CREATING AND SELLING CARBON CREDITS
One key to better outcomes is to approach sustainability and conservation as potential opportunities for investment and business. Globally, market incentives are being created to promote the conservation of natural ecosystems, rather than encouraging their degradation.
Here again, there are positive signs emerging from Indonesia, with efforts to generate carbon credits from conservation in the country. Projects can be verified, certified and sell carbon credits on the voluntary offset market to private-sector investors and corporations. Investments and revenue from the sale of credits can then fund further ecosystem conservation and restoration, to reinforce sustainability.

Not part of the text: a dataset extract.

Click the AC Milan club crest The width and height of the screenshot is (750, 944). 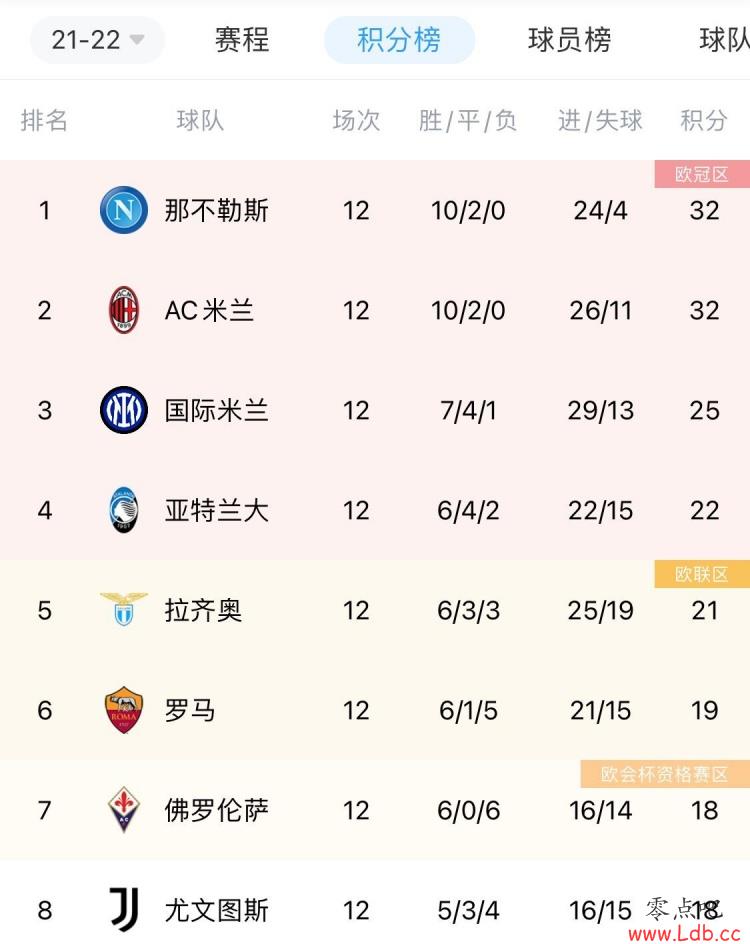[x=123, y=310]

By placing a monetary value on keeping ecosystems intact, such efforts can potentially stem the use of fire to clear land, changing the risk into an opportunity.
With a vast potential for carbon sequestration in its forests, peatland and mangroves, the country’s Coordinating Minister for Maritime Affairs and Investment Luhut Pandjaitan has emphasised Indonesia’s future as “carbon credit superpower”.

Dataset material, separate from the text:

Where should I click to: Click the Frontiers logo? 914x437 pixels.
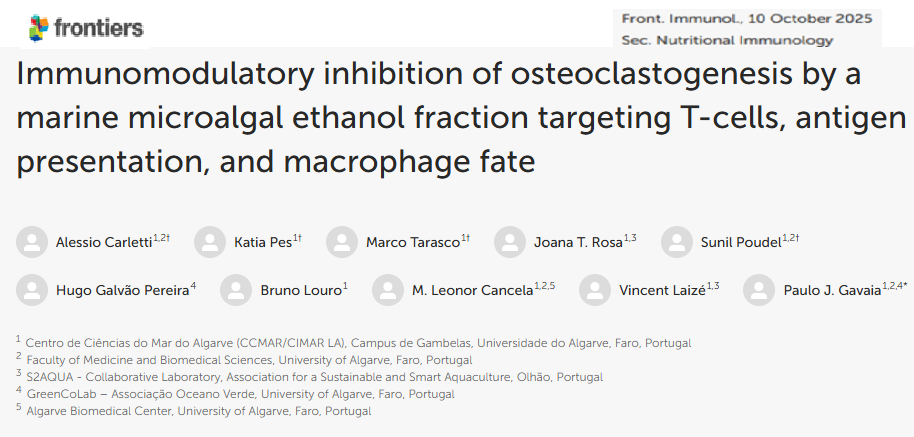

Indonesian regulators are in the process of creating a framework for emissions trading within the country. Consideration must be given to regulating how the private sector can participate.
For instance, at present, the resource companies that manage tracts of land for growing forest commodities are not allowed to generate and sell carbon credits from any conservation efforts they make, if that conservation is on land zoned for production purposes.
Separately, efforts have also been launched to create an international carbon exchange in the form of Climate Impact X (CIX) to begin operations in Singapore later this year.
Potentially, the two efforts can have synergies to cover not only Indonesia but the region as a whole, and to broaden the base of potential investors and buyers of carbon credits.
Much, however, will depend on the precise rules set, especially by the Indonesian authorities, in creating their national market as well as deciding their global commitments for emissions reduction.
There is much that can and should be done to create and sell carbon credits across the region. Our assessment that the risk of a severe haze returning to the region for the coming year is reduced provides a good starting point: the horizon may well be clearer.
But the path ahead for cooperation and investment remains the greater challenge, and also the larger opportunity.
- Simon Tay is associate professor at the National University of Singapore Faculty of Law and chairman of the Singapore Institute of International Affairs (SIIA). Aaron Choo is senior assistant director at the SIIA and an author of the Haze Outlook 2021 Report.